(Stored items from a collection)
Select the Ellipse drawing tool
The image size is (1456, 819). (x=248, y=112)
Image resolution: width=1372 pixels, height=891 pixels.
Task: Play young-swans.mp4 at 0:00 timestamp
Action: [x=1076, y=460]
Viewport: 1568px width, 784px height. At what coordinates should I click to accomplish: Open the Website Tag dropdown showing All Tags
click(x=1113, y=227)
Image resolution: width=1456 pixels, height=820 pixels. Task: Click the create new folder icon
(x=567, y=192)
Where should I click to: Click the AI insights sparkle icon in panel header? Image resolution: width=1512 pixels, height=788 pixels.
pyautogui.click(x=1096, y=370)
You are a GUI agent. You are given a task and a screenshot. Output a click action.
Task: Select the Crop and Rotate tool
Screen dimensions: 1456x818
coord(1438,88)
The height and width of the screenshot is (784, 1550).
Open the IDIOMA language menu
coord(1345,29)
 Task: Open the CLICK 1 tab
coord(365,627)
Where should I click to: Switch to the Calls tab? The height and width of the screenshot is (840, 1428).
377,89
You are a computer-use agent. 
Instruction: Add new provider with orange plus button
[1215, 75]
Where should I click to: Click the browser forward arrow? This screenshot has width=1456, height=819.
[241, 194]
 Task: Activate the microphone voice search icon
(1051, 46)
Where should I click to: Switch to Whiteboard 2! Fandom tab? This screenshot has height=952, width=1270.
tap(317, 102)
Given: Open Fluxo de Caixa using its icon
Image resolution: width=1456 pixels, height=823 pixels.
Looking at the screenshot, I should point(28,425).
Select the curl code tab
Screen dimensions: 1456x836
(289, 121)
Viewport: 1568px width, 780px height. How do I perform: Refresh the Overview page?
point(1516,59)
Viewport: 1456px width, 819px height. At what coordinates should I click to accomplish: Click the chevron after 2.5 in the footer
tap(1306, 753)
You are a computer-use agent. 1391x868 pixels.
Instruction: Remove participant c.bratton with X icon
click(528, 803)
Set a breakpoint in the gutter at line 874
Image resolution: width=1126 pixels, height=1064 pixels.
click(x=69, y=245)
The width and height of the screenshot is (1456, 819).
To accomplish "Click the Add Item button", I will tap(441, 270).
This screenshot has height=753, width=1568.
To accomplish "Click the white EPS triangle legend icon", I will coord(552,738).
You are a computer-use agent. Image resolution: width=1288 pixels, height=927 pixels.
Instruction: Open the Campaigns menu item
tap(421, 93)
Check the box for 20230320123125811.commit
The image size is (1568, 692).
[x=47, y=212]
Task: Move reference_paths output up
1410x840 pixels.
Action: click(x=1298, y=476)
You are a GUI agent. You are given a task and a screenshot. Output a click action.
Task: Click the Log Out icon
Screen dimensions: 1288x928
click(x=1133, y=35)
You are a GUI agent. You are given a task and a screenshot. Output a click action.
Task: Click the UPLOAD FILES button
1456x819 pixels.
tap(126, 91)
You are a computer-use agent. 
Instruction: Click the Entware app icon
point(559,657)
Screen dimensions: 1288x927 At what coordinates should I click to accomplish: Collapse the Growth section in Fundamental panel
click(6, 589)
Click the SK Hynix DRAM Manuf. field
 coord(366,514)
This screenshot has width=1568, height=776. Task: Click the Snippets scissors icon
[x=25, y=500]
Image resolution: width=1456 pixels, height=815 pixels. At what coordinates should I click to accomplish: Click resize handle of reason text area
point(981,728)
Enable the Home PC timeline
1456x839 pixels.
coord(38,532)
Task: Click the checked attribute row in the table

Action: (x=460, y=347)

Exercise details: Which lines in the records above contain the word "computer"? Copy each one.

Task result:
You are a computer-use agent. 
You are a computer-use agent. 1391x868 pixels.
You are a computer-use agent. Image resolution: width=1288 pixels, height=927 pixels.
You are a computer-use agent. 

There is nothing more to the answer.